Data were pre-processed using Statistical Parametric Mapping (Wellcome Department of Imaging Neuroscience; SPM8, http://www.fil.ion.ucl.ac.uk/spm/), and in-house software implemented in Matlab (The Mathworks Inc, Natick, MA, USA). For each participant, the first four volumes of the fMRI series were discarded to allow for T1 equilibration effects. The pre-processing steps included correction for head motion, compensation for slice-dependent time shifts, normalization to the EPI template in standard space (MNI) coordinates provided with SPM8, and, to better account for inter-subject variability, smoothing with a3D Gaussian Kernel with 8-mm3 full-width at half maximum. The global temporal drift was removed using a third-order polynomial fit. To remove other potential sources of bias, data were further filtered regressing against the realignment parameters, and the mean white matter and cerebrospinal fluid signal averaged over all voxels. Then, all images were filtered by a phase-insensitive band-pass filter (pass band 0.01–0.08 Hz) to reduce the effect of low frequency drift and high-frequency physiological noise.

As global signal removal can potentially change functional connectivity distributions and result in increased negative correlations (Saad et al., 2012), it was avoided in our pre-processing.

Statistical analyses

Questionnaire, behavioural and HRV analyses

All data are expressed as means (±SD). Differences at P ≤ 0.05 are regarded as significant. Data analysis was performed with SPSS 22.0 for Windows (SPSS Inc, USA).

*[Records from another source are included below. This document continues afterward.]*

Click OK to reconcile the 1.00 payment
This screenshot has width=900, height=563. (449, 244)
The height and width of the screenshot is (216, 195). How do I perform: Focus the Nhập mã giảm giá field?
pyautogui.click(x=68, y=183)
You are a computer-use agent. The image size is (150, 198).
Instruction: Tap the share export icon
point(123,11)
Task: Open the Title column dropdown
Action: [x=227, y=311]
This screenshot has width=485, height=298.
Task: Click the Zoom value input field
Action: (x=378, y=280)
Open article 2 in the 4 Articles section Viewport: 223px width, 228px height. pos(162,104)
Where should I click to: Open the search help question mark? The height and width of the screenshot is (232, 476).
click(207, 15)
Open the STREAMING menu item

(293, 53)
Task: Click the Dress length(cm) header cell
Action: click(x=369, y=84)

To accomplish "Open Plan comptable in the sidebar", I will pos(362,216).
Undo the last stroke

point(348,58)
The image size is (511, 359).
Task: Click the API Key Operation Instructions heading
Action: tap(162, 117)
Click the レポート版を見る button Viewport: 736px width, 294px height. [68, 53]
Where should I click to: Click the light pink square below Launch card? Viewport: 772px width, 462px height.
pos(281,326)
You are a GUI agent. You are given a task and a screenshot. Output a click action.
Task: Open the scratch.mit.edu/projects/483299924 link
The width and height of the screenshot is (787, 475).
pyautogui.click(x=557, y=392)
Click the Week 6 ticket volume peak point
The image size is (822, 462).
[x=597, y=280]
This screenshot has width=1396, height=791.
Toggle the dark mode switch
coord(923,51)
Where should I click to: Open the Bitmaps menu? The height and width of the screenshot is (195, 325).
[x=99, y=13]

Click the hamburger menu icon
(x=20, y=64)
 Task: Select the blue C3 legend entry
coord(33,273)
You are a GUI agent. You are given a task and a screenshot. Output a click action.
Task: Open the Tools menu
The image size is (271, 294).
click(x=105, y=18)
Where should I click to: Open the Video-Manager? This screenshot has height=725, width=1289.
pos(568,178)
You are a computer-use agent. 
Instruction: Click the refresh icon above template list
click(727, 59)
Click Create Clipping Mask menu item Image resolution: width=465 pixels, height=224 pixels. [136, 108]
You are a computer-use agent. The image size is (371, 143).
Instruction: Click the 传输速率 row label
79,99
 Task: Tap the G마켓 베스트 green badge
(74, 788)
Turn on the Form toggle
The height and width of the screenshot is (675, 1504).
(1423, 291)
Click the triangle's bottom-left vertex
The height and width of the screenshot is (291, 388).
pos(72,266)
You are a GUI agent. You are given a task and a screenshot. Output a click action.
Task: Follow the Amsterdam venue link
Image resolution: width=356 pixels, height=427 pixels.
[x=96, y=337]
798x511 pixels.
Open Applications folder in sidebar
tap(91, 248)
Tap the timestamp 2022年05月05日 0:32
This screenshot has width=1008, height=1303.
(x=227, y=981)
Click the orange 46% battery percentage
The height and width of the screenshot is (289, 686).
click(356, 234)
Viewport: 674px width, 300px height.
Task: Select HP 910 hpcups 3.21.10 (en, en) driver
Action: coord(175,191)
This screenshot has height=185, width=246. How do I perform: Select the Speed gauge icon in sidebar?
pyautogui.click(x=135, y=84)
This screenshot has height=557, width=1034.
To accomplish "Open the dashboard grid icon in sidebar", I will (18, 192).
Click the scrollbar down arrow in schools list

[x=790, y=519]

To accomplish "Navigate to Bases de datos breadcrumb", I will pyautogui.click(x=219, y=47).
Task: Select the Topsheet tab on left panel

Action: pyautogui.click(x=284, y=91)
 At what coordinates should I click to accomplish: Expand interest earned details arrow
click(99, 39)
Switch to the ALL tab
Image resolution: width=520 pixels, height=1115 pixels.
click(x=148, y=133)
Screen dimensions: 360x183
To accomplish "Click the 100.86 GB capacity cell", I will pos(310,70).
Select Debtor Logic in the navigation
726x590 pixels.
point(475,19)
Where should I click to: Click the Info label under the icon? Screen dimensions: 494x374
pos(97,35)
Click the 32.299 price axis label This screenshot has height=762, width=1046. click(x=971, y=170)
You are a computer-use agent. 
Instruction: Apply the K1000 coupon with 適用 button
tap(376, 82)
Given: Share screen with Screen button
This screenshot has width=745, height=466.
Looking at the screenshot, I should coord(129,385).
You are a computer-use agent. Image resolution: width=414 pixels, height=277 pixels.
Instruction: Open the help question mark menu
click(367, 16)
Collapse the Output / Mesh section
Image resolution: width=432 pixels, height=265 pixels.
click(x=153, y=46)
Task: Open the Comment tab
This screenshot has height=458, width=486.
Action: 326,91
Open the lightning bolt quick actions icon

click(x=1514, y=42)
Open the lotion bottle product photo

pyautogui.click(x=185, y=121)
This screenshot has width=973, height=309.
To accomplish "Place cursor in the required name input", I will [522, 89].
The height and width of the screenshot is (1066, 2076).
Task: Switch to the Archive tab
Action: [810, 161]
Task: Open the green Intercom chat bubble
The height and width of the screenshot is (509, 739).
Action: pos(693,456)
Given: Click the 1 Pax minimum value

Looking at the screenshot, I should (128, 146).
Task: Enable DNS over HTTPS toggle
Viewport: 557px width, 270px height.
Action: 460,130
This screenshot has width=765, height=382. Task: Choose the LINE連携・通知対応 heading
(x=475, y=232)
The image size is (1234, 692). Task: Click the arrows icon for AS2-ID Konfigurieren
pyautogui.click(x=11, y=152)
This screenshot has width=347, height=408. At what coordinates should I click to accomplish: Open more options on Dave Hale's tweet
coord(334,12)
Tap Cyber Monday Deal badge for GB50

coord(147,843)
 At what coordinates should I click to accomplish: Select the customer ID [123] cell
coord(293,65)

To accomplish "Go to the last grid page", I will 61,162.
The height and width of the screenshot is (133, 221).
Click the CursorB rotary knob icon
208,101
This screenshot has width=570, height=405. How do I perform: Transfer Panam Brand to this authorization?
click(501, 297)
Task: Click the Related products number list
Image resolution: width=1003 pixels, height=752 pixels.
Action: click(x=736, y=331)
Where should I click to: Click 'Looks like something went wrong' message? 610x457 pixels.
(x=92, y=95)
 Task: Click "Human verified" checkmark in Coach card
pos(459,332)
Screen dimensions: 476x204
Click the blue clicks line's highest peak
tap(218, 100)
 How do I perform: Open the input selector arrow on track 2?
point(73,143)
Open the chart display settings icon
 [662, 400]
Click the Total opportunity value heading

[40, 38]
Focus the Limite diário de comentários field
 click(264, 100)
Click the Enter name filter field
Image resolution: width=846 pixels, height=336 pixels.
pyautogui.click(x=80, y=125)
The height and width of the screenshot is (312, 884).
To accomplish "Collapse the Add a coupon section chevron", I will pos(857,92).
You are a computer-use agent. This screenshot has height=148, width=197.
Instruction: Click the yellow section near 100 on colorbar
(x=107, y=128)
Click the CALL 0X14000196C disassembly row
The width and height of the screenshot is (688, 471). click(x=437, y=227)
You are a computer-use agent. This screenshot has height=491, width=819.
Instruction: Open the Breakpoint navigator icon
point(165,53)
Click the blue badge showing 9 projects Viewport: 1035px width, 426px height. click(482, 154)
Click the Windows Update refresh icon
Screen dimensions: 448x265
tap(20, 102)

Baseline differences between groups and the effectiveness of the induction in enhancing levels of perseverative cognition were tested elsewhere and will not be repeated here (Makovac et al., in press). Here, the post- minus pre-induction change scores of (i) levels of perseverative cognition (VAS: worrying or ruminating?) and (ii) HRV measures have been calculated and adopted in subsequent correlational analysis.

Seed-based fMRI analysis

Anatomical ROIs were constructed using an anatomical toolbox in SPM8 (http://www.fil.ion.ucl.ac.uk/spm/software/spm8/) for bilateral amygdala. The average resting-state fMRI time-series over the ROIs were extracted for each participant and for each scan at time 0 (pre-induction resting-state block) and time 1.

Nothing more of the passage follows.